Huang Yicong, Yu Zhuliang
College of Automation Science and Technology, South China University of Technology, Guangzhou 510641, China.
Entropy (Basel). 2022 Jan 19;24(2):152. doi: 10.3390/e24020152.
Latent variable models (LVMs) for neural population spikes have revealed informative low-dimensional dynamics about the neural data and have become powerful tools for analyzing and interpreting neural activity. However, these approaches are unable to determine the neurophysiological meaning of the inferred latent dynamics. On the other hand, emerging evidence suggests that dynamic functional connectivities (DFC) may be responsible for neural activity patterns underlying cognition or behavior.
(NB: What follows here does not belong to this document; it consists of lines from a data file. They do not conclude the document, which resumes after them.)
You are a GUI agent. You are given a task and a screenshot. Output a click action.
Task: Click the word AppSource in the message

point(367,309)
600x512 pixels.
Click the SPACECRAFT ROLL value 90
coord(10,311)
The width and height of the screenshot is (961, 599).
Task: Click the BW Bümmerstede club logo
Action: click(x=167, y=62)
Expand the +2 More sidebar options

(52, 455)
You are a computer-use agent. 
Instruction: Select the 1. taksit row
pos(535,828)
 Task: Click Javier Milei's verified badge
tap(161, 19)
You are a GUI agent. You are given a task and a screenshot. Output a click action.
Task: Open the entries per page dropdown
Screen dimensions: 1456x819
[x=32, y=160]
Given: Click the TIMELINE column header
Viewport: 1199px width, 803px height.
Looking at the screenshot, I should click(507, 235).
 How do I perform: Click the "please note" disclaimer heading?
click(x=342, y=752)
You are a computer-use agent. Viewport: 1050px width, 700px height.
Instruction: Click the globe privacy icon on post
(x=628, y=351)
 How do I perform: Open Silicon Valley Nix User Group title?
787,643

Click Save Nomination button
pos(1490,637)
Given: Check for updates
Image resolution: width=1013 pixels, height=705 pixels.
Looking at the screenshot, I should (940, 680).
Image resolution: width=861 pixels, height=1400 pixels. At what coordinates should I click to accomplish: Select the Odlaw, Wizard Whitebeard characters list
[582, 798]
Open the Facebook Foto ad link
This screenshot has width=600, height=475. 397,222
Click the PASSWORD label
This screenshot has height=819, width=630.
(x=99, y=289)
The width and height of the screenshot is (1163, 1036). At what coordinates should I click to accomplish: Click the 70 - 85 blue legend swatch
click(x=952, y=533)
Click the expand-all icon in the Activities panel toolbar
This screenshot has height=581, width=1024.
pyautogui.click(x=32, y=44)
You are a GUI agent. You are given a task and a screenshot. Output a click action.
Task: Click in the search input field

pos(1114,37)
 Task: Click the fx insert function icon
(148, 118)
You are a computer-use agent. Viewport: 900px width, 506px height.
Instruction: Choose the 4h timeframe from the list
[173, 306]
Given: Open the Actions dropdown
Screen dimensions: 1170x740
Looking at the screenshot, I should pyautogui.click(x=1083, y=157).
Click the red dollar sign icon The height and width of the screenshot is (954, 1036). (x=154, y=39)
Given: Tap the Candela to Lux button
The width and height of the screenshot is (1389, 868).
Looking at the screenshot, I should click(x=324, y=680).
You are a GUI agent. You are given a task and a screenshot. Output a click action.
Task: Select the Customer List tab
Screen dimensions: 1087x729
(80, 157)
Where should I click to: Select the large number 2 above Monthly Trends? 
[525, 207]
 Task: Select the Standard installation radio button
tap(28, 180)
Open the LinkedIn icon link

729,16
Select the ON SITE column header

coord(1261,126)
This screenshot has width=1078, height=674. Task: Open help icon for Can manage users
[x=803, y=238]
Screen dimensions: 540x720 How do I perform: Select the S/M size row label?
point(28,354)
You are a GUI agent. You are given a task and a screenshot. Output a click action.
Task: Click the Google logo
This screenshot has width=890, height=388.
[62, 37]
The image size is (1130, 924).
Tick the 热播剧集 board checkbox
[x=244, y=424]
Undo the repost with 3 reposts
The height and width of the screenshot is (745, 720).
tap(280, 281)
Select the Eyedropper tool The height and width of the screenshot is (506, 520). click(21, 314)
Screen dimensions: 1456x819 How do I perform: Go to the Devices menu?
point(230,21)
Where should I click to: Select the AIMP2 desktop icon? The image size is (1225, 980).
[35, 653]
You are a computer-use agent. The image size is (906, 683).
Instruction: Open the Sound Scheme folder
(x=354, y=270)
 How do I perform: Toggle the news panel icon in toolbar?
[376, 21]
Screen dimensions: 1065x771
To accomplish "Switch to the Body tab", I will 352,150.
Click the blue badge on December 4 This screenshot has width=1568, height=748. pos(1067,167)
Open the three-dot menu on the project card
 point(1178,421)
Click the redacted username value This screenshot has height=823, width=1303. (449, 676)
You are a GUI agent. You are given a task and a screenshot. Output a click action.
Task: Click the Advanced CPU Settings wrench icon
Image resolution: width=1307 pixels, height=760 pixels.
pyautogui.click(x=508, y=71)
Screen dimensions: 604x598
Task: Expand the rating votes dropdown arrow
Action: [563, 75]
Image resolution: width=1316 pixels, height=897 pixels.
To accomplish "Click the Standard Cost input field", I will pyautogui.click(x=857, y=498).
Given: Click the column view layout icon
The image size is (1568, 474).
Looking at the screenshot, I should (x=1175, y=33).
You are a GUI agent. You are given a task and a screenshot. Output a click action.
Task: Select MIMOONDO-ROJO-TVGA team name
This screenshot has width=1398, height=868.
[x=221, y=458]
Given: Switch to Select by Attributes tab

We are interested in studying how DFC are associated with the low-dimensional structure of neural activities. Most existing LVMs are based on a point process and fail to model evolving relationships. In this work, we introduce a dynamic graph as the latent variable and develop a Variational Dynamic Graph Latent Variable Model (VDGLVM), a representation learning model based on the variational information bottleneck framework. VDGLVM utilizes a graph generative model and a graph neural network to capture dynamic communication between nodes that one has no access to from the observed data. The proposed computational model provides guaranteed behavior-decoding performance and improves LVMs by associating the inferred latent dynamics with probable DFC.
用于神经群体尖峰的潜在变量模型(LVM)揭示了有关神经数据的信息丰富的低维动力学,并且已成为分析和解释神经活动的强大工具。然而,这些方法无法确定推断出的潜在动力学的神经生理学意义。另一方面,新出现的证据表明,动态功能连接性(DFC)可能是认知或行为背后的神经活动模式的原因。我们有兴趣研究DFC如何与神经活动的低维结构相关联。大多数现有的LVM基于点过程,无法对不断演变的关系进行建模。在这项工作中,我们引入动态图作为潜在变量,并开发了变分动态图潜在变量模型(VDGLVM),这是一种基于变分信息瓶颈框架的表示学习模型。VDGLVM利用图生成模型和图神经网络来捕捉节点之间的动态通信,而这些通信是无法从观测数据中获得的。所提出的计算模型提供了有保证的行为解码性能,并通过将推断出的潜在动力学与可能的DFC相关联来改进LVM。